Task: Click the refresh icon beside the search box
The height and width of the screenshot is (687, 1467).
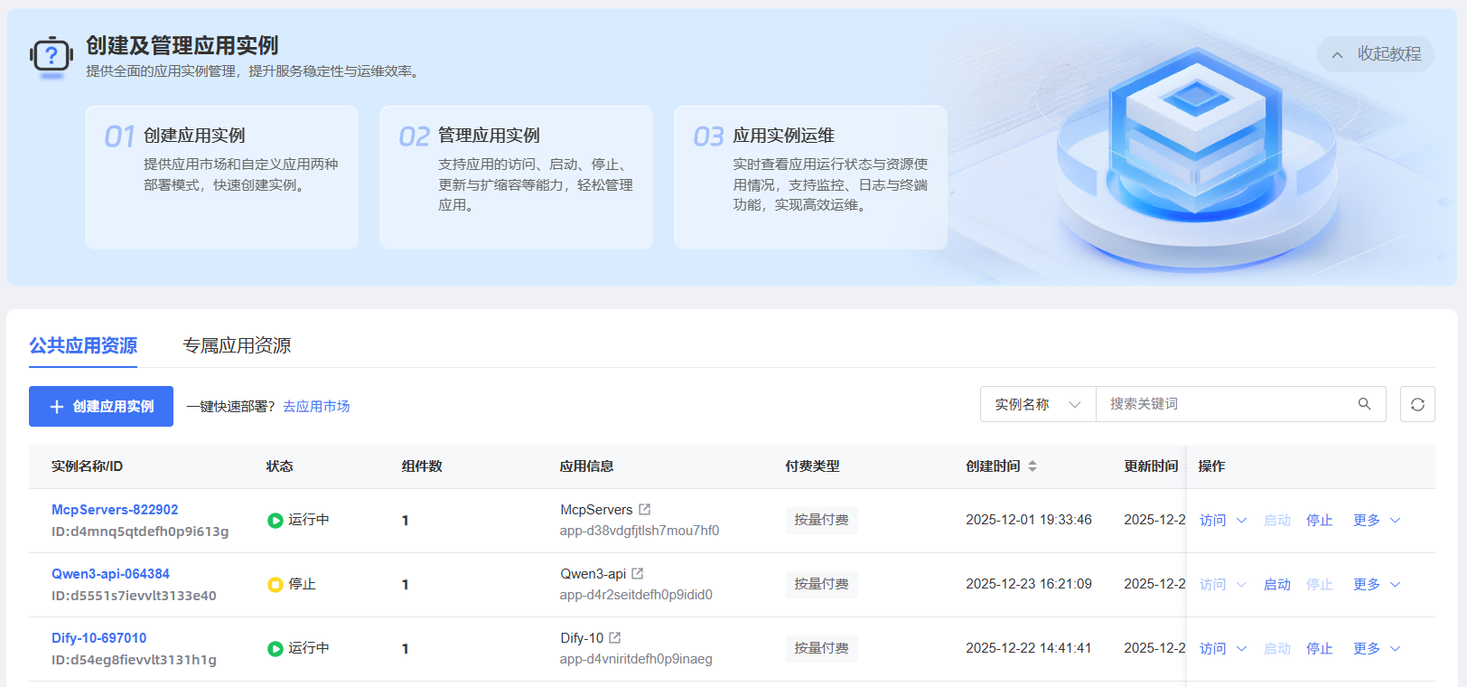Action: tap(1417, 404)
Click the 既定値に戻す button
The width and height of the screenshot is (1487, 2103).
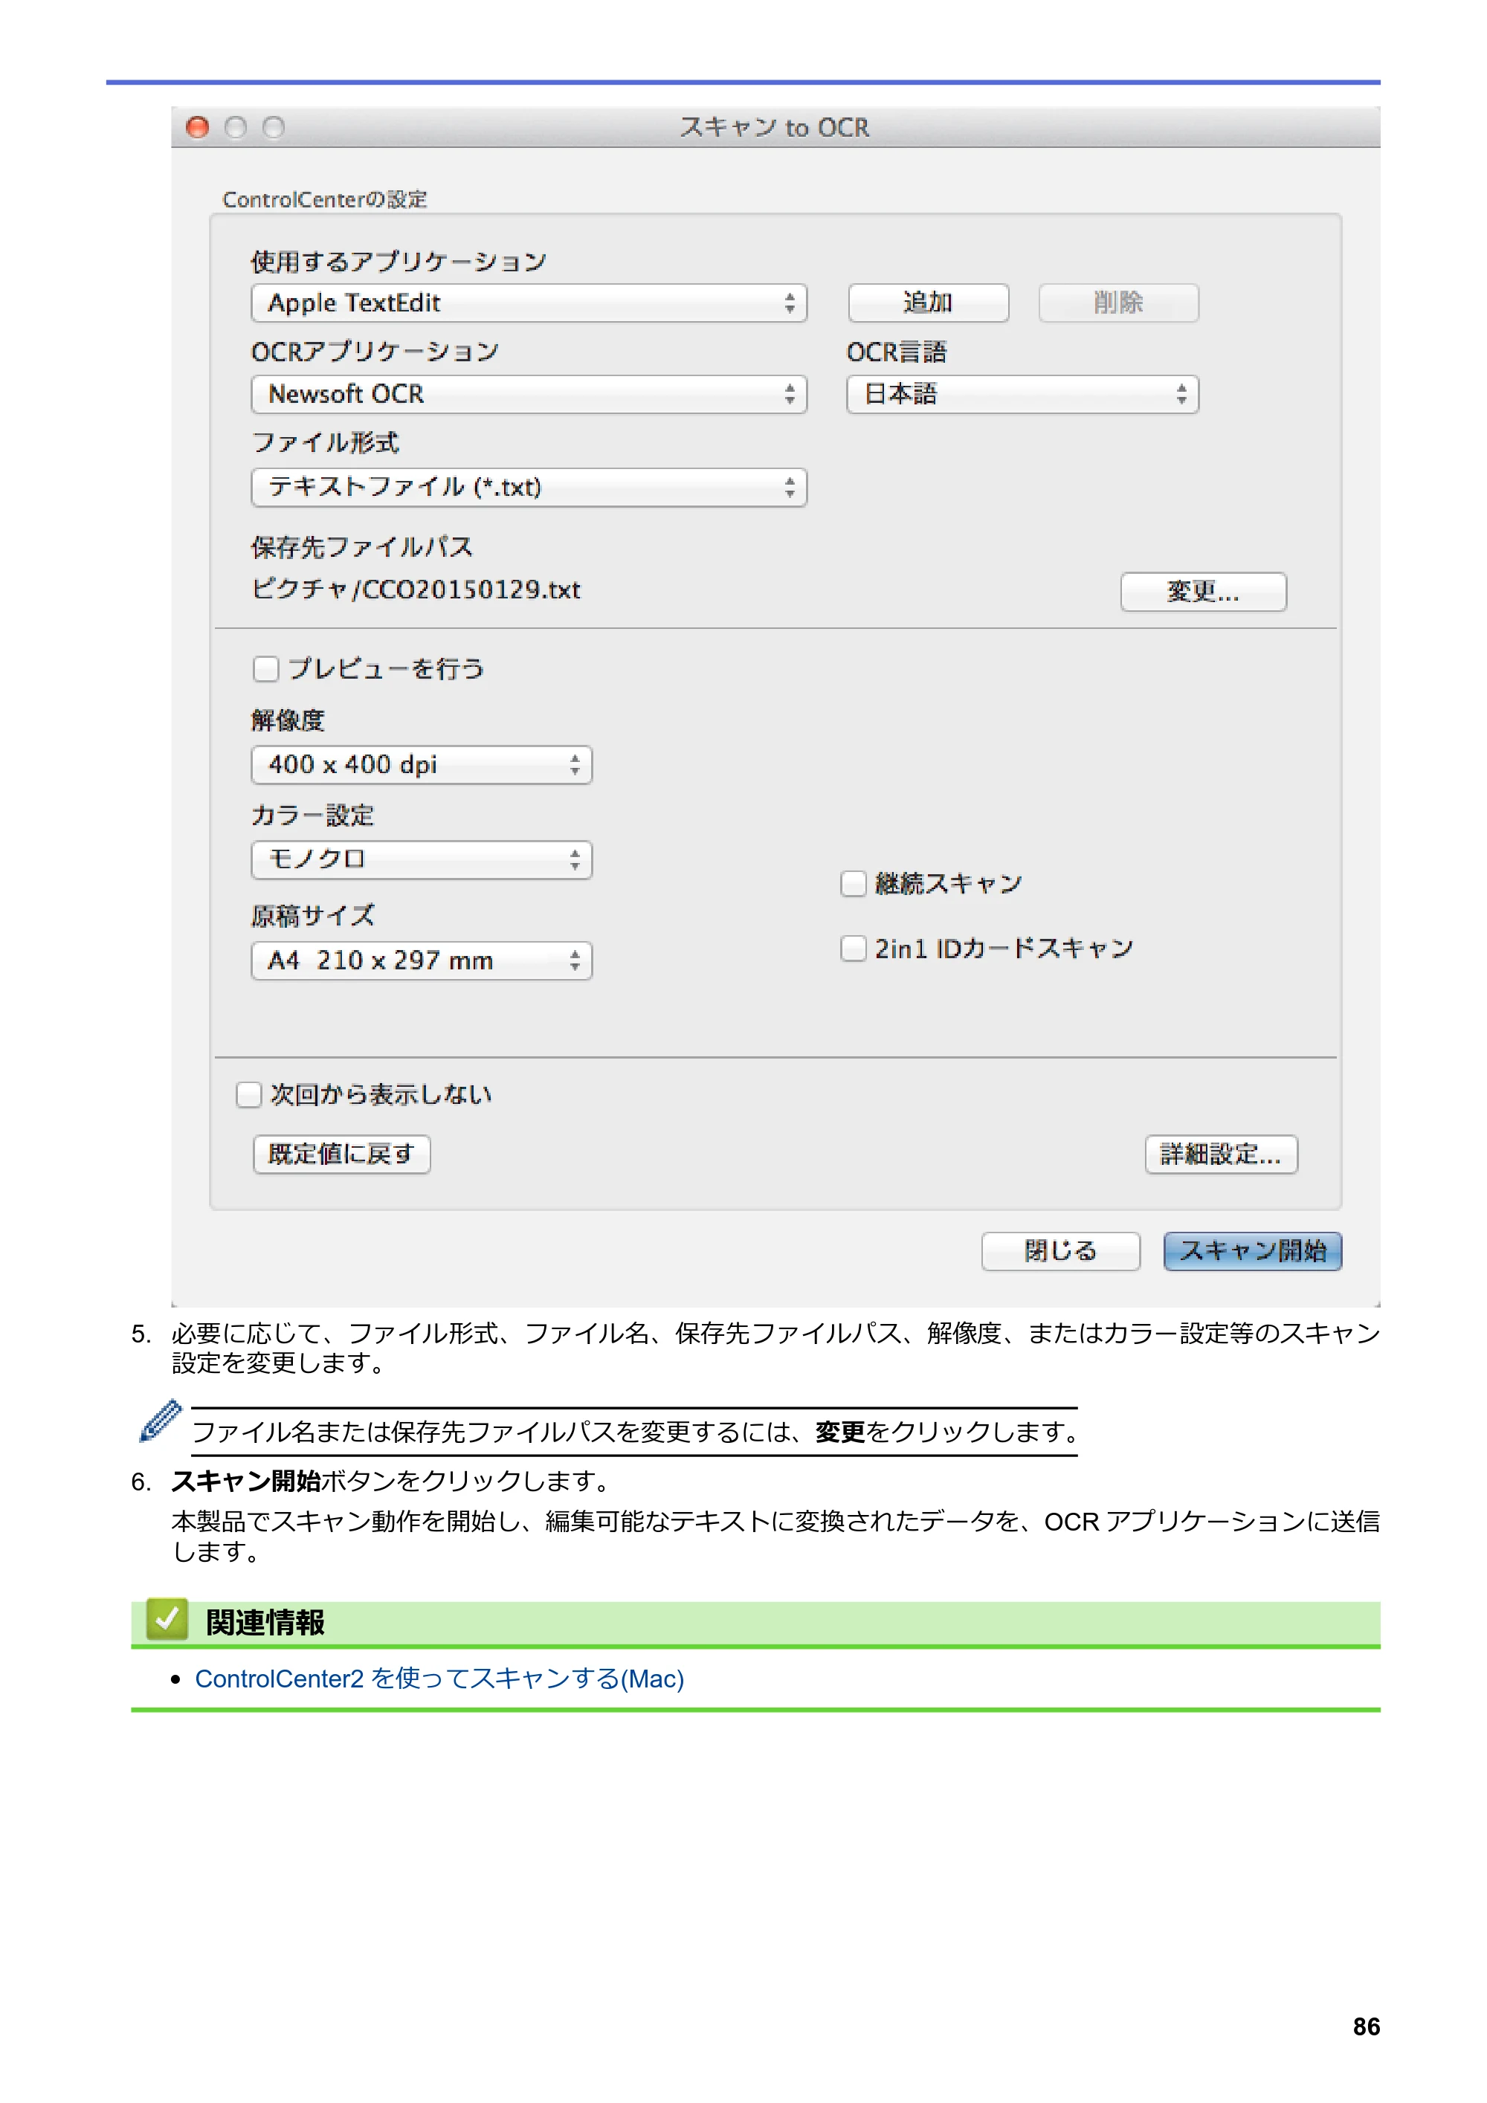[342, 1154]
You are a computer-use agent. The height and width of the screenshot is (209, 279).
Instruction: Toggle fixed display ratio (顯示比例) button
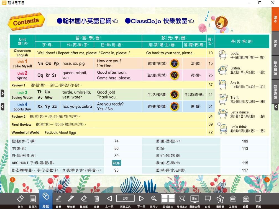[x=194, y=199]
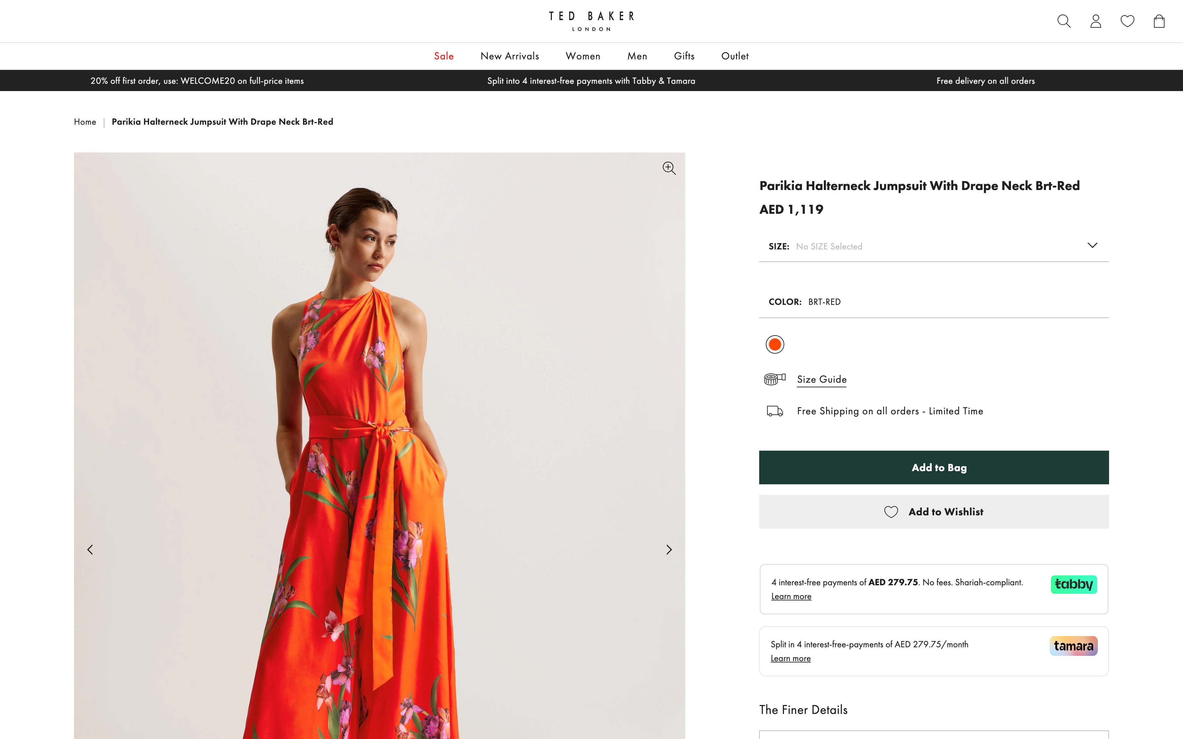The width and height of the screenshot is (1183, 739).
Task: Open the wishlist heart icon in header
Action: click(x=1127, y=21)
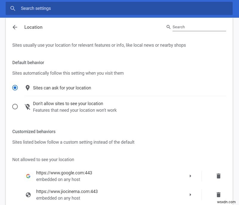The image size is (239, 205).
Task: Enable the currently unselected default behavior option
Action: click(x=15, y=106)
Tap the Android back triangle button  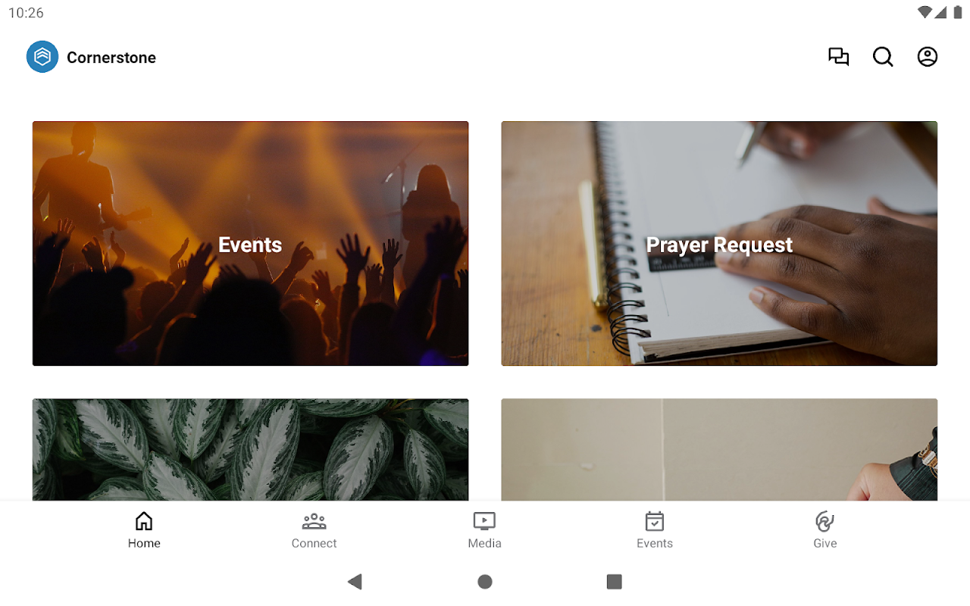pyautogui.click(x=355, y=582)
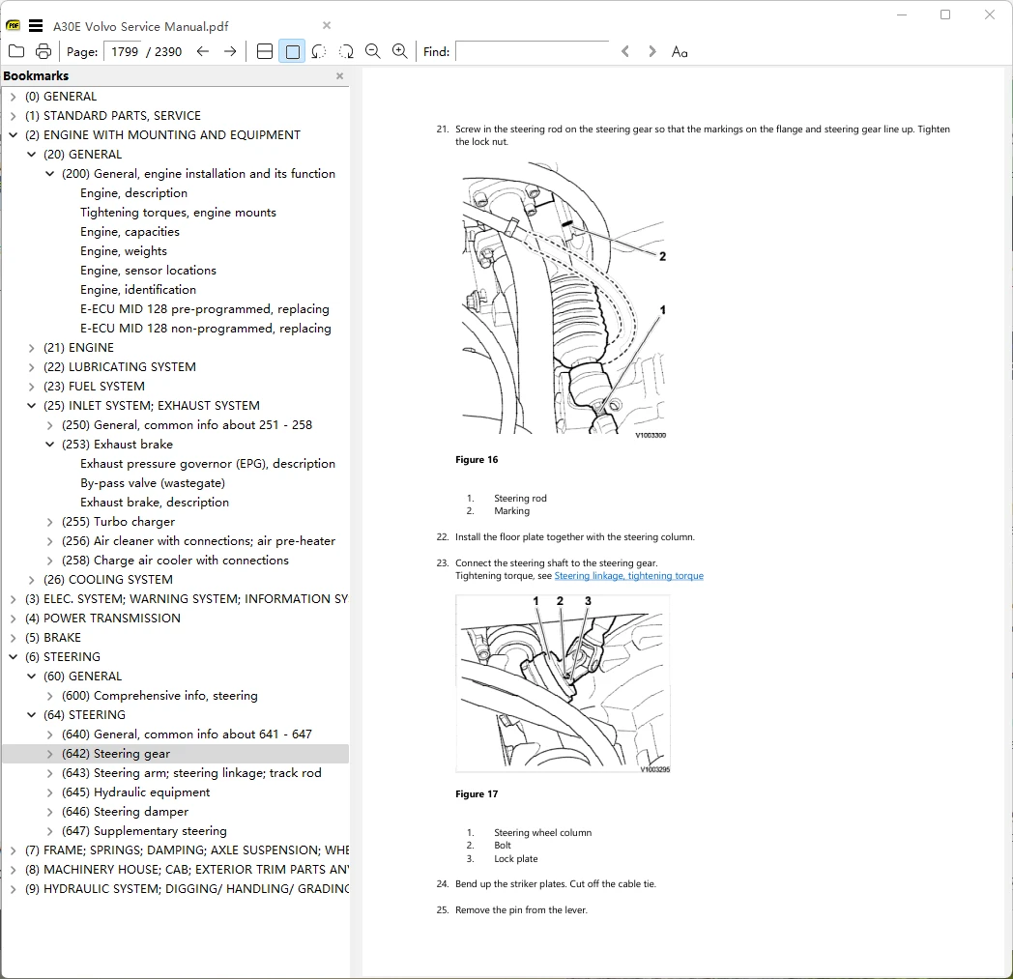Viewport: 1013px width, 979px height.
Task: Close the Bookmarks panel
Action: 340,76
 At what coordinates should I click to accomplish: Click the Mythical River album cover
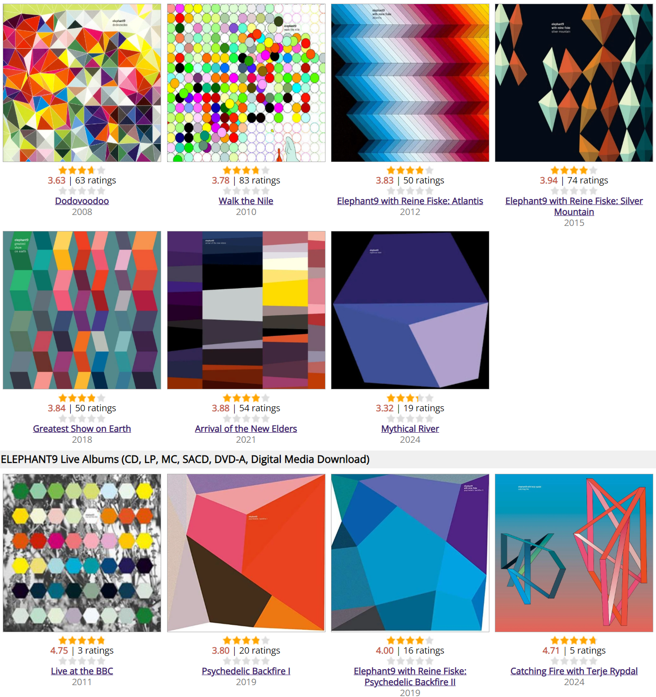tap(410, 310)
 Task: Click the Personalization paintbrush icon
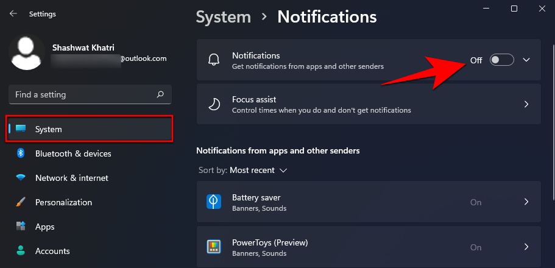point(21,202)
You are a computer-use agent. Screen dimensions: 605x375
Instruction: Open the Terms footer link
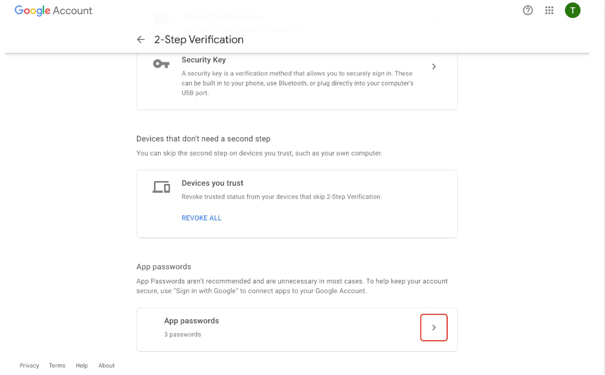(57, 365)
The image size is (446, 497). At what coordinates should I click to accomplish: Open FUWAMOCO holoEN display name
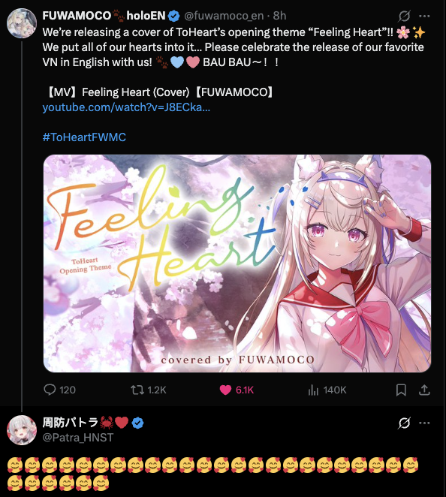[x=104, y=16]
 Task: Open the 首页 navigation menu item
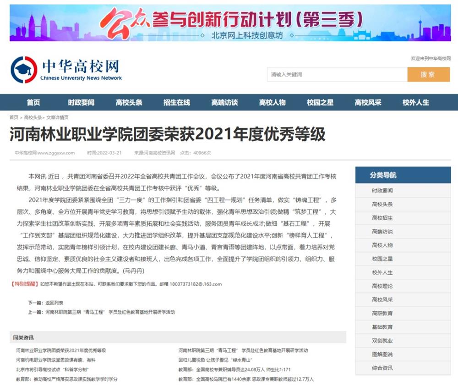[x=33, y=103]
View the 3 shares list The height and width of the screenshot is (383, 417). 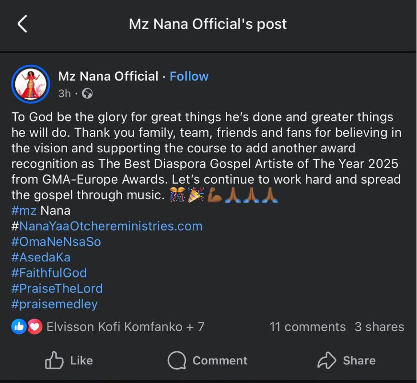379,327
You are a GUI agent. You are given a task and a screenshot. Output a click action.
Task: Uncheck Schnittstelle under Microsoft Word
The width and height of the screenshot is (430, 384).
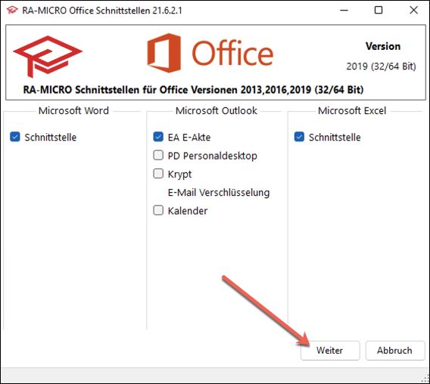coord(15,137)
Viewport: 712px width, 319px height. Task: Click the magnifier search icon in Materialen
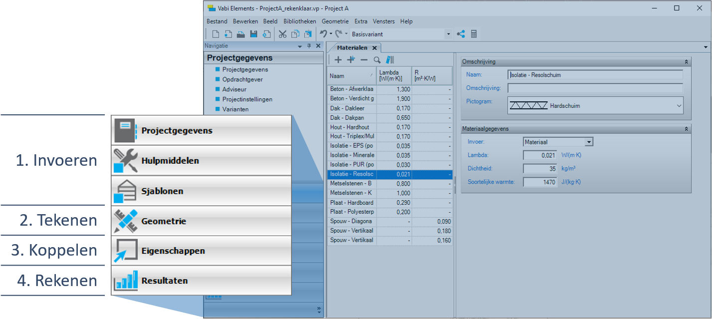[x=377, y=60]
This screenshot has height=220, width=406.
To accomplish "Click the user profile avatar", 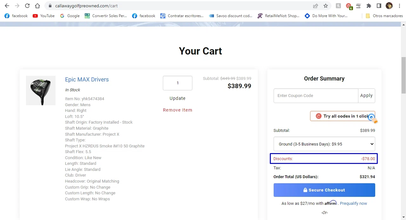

-.-.-

About this exercise:
If a line of the data holds the string "computer", list it.

Solution for this problem:
You are a computer-use agent. The height and width of the screenshot is (209, 279).
You are a computer-use agent. Screen dimensions: 605x375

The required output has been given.